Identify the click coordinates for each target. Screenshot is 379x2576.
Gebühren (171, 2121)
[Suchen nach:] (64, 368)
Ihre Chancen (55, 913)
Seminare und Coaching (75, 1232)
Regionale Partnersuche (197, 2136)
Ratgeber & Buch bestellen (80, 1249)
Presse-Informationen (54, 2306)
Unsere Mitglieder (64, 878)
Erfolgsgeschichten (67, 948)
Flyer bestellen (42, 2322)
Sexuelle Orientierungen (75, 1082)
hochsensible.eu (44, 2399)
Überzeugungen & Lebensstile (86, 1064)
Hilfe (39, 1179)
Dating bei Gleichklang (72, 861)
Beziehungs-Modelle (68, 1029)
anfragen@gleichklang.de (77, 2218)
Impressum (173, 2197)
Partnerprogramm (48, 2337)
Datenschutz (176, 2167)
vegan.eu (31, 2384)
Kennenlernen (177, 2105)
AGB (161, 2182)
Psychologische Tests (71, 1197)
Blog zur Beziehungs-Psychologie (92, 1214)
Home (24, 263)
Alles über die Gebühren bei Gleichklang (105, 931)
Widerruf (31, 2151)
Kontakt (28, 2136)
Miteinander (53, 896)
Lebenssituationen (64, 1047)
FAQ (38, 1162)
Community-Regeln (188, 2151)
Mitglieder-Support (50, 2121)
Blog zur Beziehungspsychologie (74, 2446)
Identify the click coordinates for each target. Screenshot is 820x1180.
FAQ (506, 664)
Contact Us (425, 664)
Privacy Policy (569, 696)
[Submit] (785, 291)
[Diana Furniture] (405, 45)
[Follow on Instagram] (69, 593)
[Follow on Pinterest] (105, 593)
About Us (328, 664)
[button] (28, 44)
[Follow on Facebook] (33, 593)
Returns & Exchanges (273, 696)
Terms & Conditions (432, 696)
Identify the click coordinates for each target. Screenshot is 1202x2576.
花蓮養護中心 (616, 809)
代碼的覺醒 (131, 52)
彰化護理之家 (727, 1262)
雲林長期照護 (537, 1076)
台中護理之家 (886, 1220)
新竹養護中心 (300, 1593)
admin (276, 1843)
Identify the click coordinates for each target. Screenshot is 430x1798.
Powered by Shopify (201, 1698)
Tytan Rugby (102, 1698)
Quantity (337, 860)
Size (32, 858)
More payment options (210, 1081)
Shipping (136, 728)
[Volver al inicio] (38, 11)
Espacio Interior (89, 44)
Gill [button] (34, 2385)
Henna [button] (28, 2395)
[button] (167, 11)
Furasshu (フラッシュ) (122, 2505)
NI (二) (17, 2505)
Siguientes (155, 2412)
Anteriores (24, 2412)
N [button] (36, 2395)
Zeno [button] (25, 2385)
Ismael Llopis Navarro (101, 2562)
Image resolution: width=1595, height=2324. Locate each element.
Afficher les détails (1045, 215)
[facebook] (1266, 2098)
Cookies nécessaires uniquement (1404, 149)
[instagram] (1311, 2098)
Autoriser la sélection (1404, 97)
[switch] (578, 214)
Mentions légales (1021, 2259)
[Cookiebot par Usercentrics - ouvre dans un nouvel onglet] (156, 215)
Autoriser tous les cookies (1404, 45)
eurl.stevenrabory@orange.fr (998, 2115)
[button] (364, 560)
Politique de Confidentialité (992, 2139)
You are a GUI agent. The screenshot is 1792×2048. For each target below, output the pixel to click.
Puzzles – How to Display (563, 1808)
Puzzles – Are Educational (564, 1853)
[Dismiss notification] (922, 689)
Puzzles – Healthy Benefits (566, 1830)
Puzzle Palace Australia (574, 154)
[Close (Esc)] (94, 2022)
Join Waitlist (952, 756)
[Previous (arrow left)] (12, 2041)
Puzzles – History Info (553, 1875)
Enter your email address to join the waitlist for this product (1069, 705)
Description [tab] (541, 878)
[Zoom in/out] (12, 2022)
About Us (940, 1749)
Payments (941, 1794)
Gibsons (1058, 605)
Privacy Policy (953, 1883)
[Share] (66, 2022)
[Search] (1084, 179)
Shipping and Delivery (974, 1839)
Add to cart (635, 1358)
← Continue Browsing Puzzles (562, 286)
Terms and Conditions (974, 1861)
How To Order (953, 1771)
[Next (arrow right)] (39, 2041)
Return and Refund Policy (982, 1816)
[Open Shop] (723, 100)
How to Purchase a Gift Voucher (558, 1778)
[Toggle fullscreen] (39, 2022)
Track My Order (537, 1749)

# # #

_TASK DIRECTIONS_: From the first line to the last, please write out the entries exactly.

_EXERCISE SOLUTION_:
Identify the click coordinates for each target. Screenshot is 379x2576.
Gebühren (171, 2121)
[Suchen nach:] (64, 368)
Ihre Chancen (55, 913)
Seminare und Coaching (75, 1232)
Regionale Partnersuche (197, 2136)
Ratgeber & Buch bestellen (80, 1249)
Presse-Informationen (54, 2306)
Unsere Mitglieder (64, 878)
Erfolgsgeschichten (67, 948)
Flyer bestellen (42, 2322)
Sexuelle Orientierungen (75, 1082)
hochsensible.eu (44, 2399)
Überzeugungen & Lebensstile (86, 1064)
Hilfe (39, 1179)
Dating bei Gleichklang (72, 861)
Beziehungs-Modelle (68, 1029)
anfragen@gleichklang.de (77, 2218)
Impressum (173, 2197)
Partnerprogramm (48, 2337)
Datenschutz (176, 2167)
vegan.eu (31, 2384)
Kennenlernen (177, 2105)
AGB (161, 2182)
Psychologische Tests (71, 1197)
Blog zur Beziehungs-Psychologie (92, 1214)
Home (24, 263)
Alles über die Gebühren bei Gleichklang (105, 931)
Widerruf (31, 2151)
Kontakt (28, 2136)
Miteinander (53, 896)
Lebenssituationen (64, 1047)
FAQ (38, 1162)
Community-Regeln (188, 2151)
Mitglieder-Support (50, 2121)
Blog zur Beziehungspsychologie (74, 2446)
Identify the click coordinates for each target. Screenshot is 820x1180.
FAQ (506, 664)
Contact Us (425, 664)
Privacy Policy (569, 696)
[Submit] (785, 291)
[Diana Furniture] (405, 45)
[Follow on Instagram] (69, 593)
[Follow on Pinterest] (105, 593)
About Us (328, 664)
[button] (28, 44)
[Follow on Facebook] (33, 593)
Returns & Exchanges (273, 696)
Terms & Conditions (432, 696)
Identify the click coordinates for each target. Screenshot is 1202x2576.
花蓮養護中心 (616, 809)
代碼的覺醒 (131, 52)
彰化護理之家 (727, 1262)
雲林長期照護 (537, 1076)
台中護理之家 (886, 1220)
新竹養護中心 (300, 1593)
admin (276, 1843)
Identify the click coordinates for each target. Screenshot is 430x1798.
Powered by Shopify (201, 1698)
Tytan Rugby (102, 1698)
Quantity (337, 860)
Size (32, 858)
More payment options (210, 1081)
Shipping (136, 728)
[Volver al inicio] (38, 11)
Espacio Interior (89, 44)
Gill [button] (34, 2385)
Henna [button] (28, 2395)
[button] (167, 11)
Furasshu (フラッシュ) (122, 2505)
NI (二) (17, 2505)
Siguientes (155, 2412)
Anteriores (24, 2412)
N [button] (36, 2395)
Zeno [button] (25, 2385)
Ismael Llopis Navarro (101, 2562)
Image resolution: width=1595, height=2324. Locate each element.
Afficher les détails (1045, 215)
[facebook] (1266, 2098)
Cookies nécessaires uniquement (1404, 149)
[instagram] (1311, 2098)
Autoriser la sélection (1404, 97)
[switch] (578, 214)
Mentions légales (1021, 2259)
[Cookiebot par Usercentrics - ouvre dans un nouvel onglet] (156, 215)
Autoriser tous les cookies (1404, 45)
eurl.stevenrabory@orange.fr (998, 2115)
[button] (364, 560)
Politique de Confidentialité (992, 2139)
You are a GUI agent. The screenshot is 1792×2048. For each target below, output the pixel to click.
Puzzles – How to Display (563, 1808)
Puzzles – Are Educational (564, 1853)
[Dismiss notification] (922, 689)
Puzzles – Healthy Benefits (566, 1830)
Puzzle Palace Australia (574, 154)
[Close (Esc)] (94, 2022)
Join Waitlist (952, 756)
[Previous (arrow left)] (12, 2041)
Puzzles – History Info (553, 1875)
Enter your email address to join the waitlist for this product (1069, 705)
Description [tab] (541, 878)
[Zoom in/out] (12, 2022)
About Us (940, 1749)
Payments (941, 1794)
Gibsons (1058, 605)
Privacy Policy (953, 1883)
[Share] (66, 2022)
[Search] (1084, 179)
Shipping and Delivery (974, 1839)
Add to cart (635, 1358)
← Continue Browsing Puzzles (562, 286)
Terms and Conditions (974, 1861)
How To Order (953, 1771)
[Next (arrow right)] (39, 2041)
Return and Refund Policy (982, 1816)
[Open Shop] (723, 100)
How to Purchase a Gift Voucher (558, 1778)
[Toggle fullscreen] (39, 2022)
Track My Order (537, 1749)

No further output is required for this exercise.